• **Exercise description**:
Your answer must be the exact lines from the one holding "Click the tab tiling icon in status bar" through the end of the entries, with no pictures.
********************
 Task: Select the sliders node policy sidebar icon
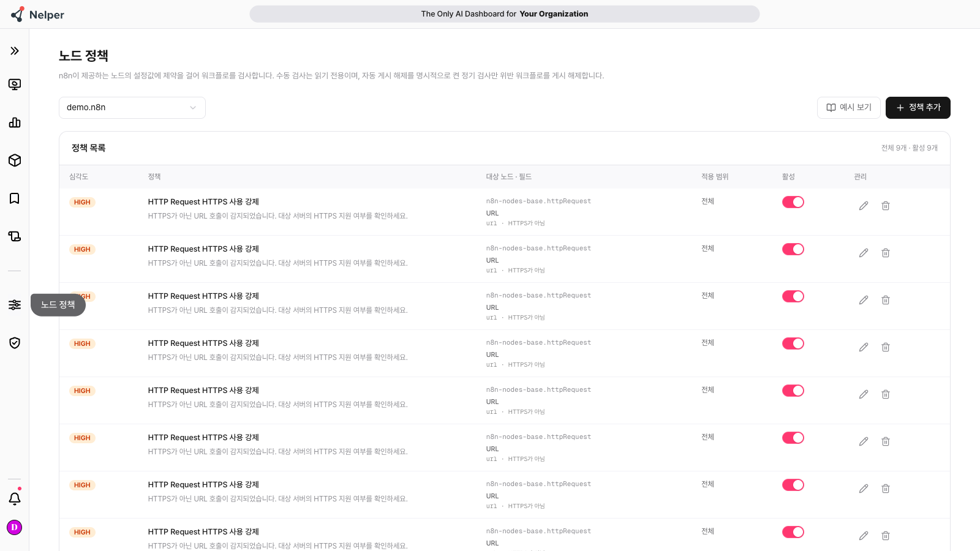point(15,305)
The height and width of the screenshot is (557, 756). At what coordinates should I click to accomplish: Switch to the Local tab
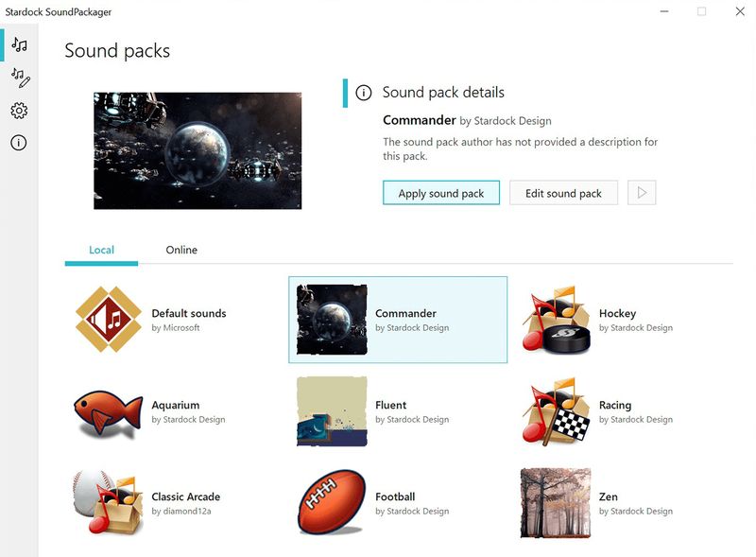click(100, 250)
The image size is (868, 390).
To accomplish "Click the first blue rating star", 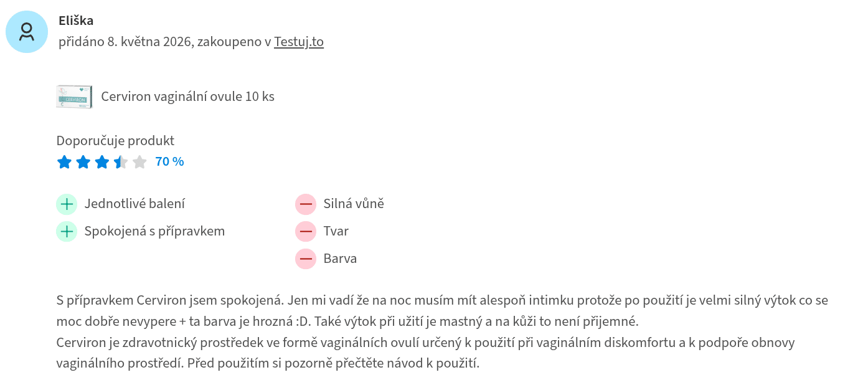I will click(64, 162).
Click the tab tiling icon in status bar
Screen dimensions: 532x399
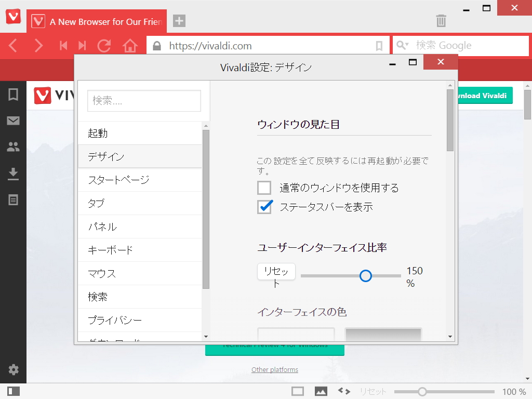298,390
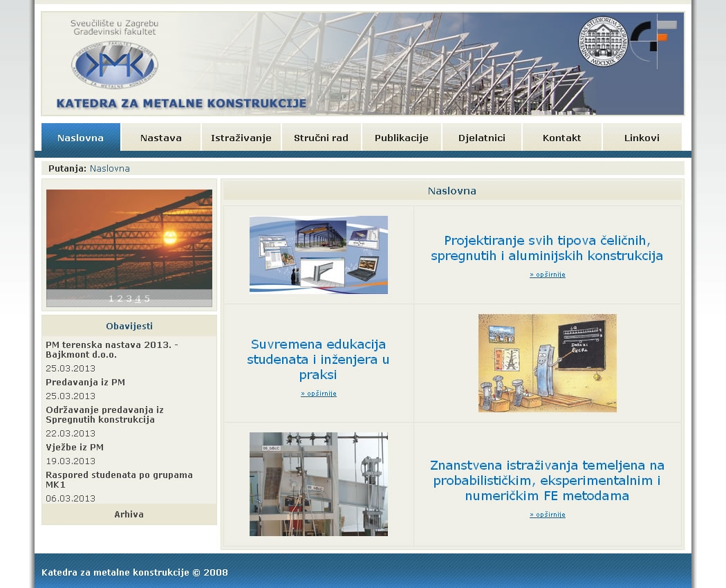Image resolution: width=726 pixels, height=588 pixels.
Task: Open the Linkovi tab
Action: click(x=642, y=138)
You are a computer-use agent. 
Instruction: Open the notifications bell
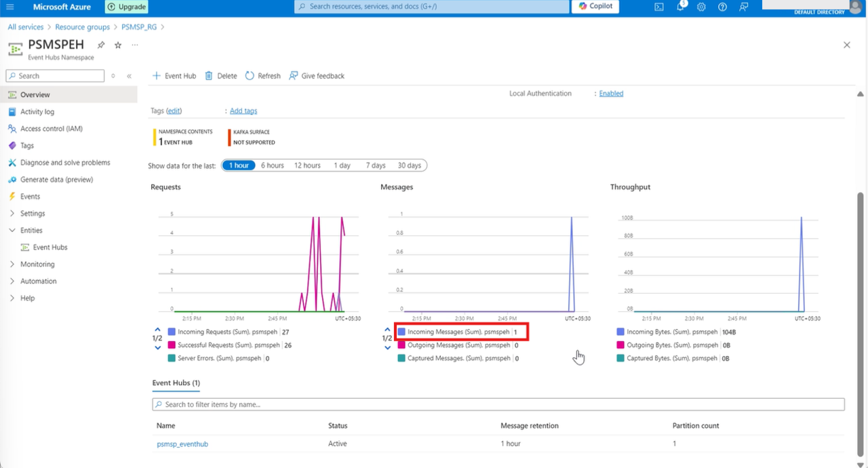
********************
• **Response to the task**:
Click the tab tiling icon in status bar
Screen dimensions: 532x399
298,390
Image resolution: width=726 pixels, height=588 pixels.
Task: Open the Linkovi tab
Action: click(x=642, y=138)
You are a computer-use agent. 
Instruction: Open the notifications bell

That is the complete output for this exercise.